A forensic examination of “The Monk by the Sea” revealed that Friedrich had initially sketched ships in the background, but painted waves and fog over them to leave the monk in complete isolation. He would revisit this haunting aesthetic years later in what would become his most recognizable work.
The ‘Rückenfigur’
Friedrich defined his approach to painting as follows:
“The task of a work of art is to recognize the spirit of nature and, with one’s whole heart and intention, to saturate oneself with it and absorb it and give it back again in the form of a picture.”
His early drawings reveal that he had no difficulty with portraits and was entirely capable of capturing energy and essence in the eyes of his subjects. It was his conscious choice to focus on landscapes and to include human figures only in diminished proportions, never looking directly out of the canvas. He utilized the back-facing figure, or “Rückenfigur,” as an avatar for his viewers, compelling them to feel as if they were transported directly into his landscapes. They served as shortcuts to the end of the long journeys required to achieve states of profound isolation and reflection that only nature can provide.
With the subject lacking a prominent pair of eyes, the viewer’s gaze naturally extends to the horizon, creating a stronger connection than an empty landscape alone could achieve.”
Friedrich’s “Wanderer Above the Sea of Fog” (1818) is regarded as his greatest achievement in this dynamic, with its blending of both melancholic and victorious sentiments. Interpretations place the figure deep in the Elbe Sandstone Mountains between Dresden and Prague, where Friedrich hiked and sketched often.
While the figure’s bright red hair suggests a possible self-portrait, historian Joseph Koerner suggested the figure could be Col. Friedrich Gotthard von Brincken for the dark green uniform he wears. Friedrich embraced the patriotic momentum in the years following the Napoleonic Wars and possibly conceived the painting a political and spiritual victory for Germany in its struggle for unification.
An Innovator’s Genre
Friedrich’s ambition to inspire in his viewers a state of spiritual immersion went far beyond the “Rückenfigur.” His experimentation with transparent paper led him to a new approach with lighting, coloring, and positioning a work in a room in such a way as to create a completely immersive experience for the viewer. Unlike the massive, circular panoramic paintings of the late 18th century, these settings, incorporating dim, shifting light and slowly changing colors, were meant to mimic the gradual transformations between day and night, and thereby inspire a similar sense of deepening reflection.

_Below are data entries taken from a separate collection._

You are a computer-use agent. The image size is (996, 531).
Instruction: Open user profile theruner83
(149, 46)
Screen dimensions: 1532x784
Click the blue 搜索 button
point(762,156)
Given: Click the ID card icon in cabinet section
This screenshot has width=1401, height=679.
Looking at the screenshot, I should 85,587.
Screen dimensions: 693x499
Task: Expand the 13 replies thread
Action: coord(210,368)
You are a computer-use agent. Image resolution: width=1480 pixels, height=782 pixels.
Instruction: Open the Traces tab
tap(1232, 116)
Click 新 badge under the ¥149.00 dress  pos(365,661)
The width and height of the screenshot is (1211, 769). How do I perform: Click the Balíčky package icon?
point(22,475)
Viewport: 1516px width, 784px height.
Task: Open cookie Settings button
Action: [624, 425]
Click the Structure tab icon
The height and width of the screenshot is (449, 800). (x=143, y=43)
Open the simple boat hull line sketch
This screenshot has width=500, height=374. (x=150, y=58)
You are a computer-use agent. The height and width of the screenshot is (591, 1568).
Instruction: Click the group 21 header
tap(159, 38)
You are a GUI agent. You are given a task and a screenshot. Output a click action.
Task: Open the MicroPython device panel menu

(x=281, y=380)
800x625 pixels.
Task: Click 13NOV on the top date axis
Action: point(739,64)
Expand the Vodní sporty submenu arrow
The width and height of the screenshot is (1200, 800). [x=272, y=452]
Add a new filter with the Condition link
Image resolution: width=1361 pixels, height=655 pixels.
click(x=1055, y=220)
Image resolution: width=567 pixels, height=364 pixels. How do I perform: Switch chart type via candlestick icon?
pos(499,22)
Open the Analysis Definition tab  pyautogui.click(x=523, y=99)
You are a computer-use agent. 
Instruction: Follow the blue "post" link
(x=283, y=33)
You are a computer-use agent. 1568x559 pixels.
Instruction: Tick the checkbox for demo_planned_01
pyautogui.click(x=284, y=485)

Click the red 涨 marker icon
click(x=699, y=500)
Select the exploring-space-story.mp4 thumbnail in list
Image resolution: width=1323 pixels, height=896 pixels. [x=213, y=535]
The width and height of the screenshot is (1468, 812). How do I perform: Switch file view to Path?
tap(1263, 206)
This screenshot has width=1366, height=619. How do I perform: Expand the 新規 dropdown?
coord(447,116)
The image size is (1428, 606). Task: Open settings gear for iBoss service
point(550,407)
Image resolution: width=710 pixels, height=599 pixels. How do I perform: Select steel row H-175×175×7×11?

In 1830, Grand Duke Alexander, son of Tsar Nicholas I, commissioned four such transparent works from Friedrich. Only one of these works survives today, whether lost to the same ephemeral nature that allowed for such an effect, or to fire and theft, as happened to many of Friedrich’s works.
After suffering a stroke in 1835, his provocative, introspective style and reputation dwindled into obscurity. Not until the symbolist movement of the early 1900s was his work rediscovered and celebrated. His intuition in drawing the viewer into a deeper, all-encompassing experience was both a clear product of his time. Yet his most enduring impact can be felt today in the visionary filmmaking of directors from David Lynch and Roland Emmerich to Werner Herzog and Andrei Tarkovsky, who have all cited Caspar David Friedrich as a vast landscape of inspiration.